Each commute to and from home or work is different from every other. Weather and light conditions vary. Different things happen. Sometimes intersections get clogged and traffic backs up in front of you, other days the flow is smooth as a river but your parking ramp is full and you have to wait to get in until another car leaves.
One day you recognize most of the other people on your bus, the next day they're all strangers. Once in awhile, for the heck of it, you choose a different route to follow on your bicycle. Such day-to-day differences in your commute tend to be most noticeable when you're on foot. In 20 years of navigating the same basic corridor, I can't remember a better illustration of this than the study in contrasts I encountered one recent morning.

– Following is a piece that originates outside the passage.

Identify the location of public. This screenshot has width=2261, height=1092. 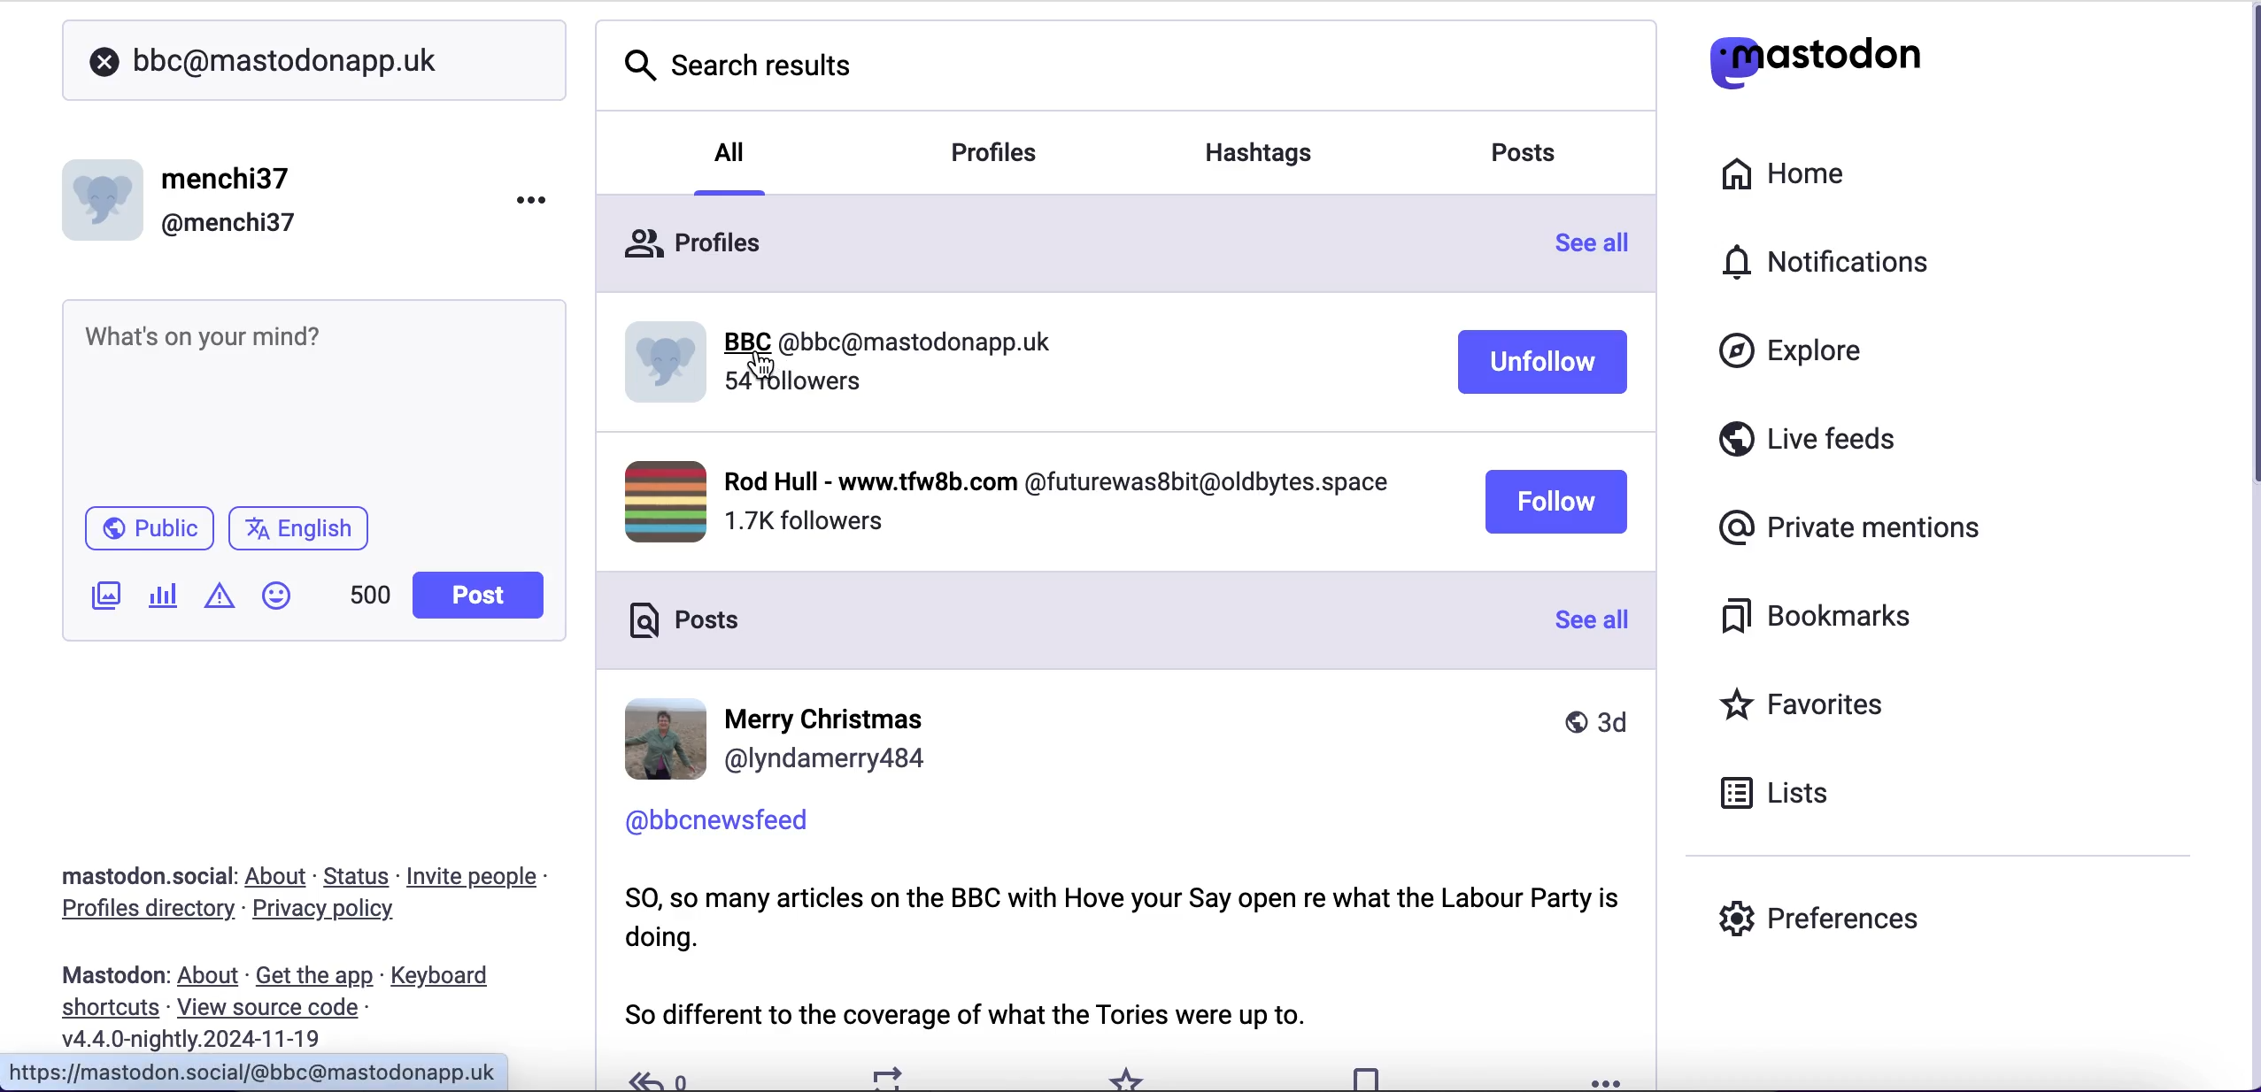
(147, 533).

Early in the stroll, I observed a distant eastbound cross-country skier traversing snow-covered Lake Monona a short distance off its north shore, between Yahara Place and Olbrich Park, toward a narrow pressure crack that had appeared in the ice, as documented in the video clip that follows.

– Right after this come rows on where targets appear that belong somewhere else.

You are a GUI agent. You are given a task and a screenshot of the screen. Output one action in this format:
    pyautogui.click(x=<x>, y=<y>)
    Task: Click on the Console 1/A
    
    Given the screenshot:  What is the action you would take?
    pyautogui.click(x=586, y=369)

At that point, a westbound Wisconsin & Southern engine approaching the intersection of Blair, Williamson and Wilson streets with John Nolen Drive. "Everybody loves the sound of a train in the distance," Paul Simon sings on his great but often overlooked 1983 album, Hearts and Bones. No mention of consensus regarding the sound of a cross-country skier in the distance or of a train in close proximity -- but the latter is mighty loud, as demonstrated in this brief video below.
By virtue of the contrast between the train in close proximity and the quiet skier in the distance, this proved to be an even more different commute than usual.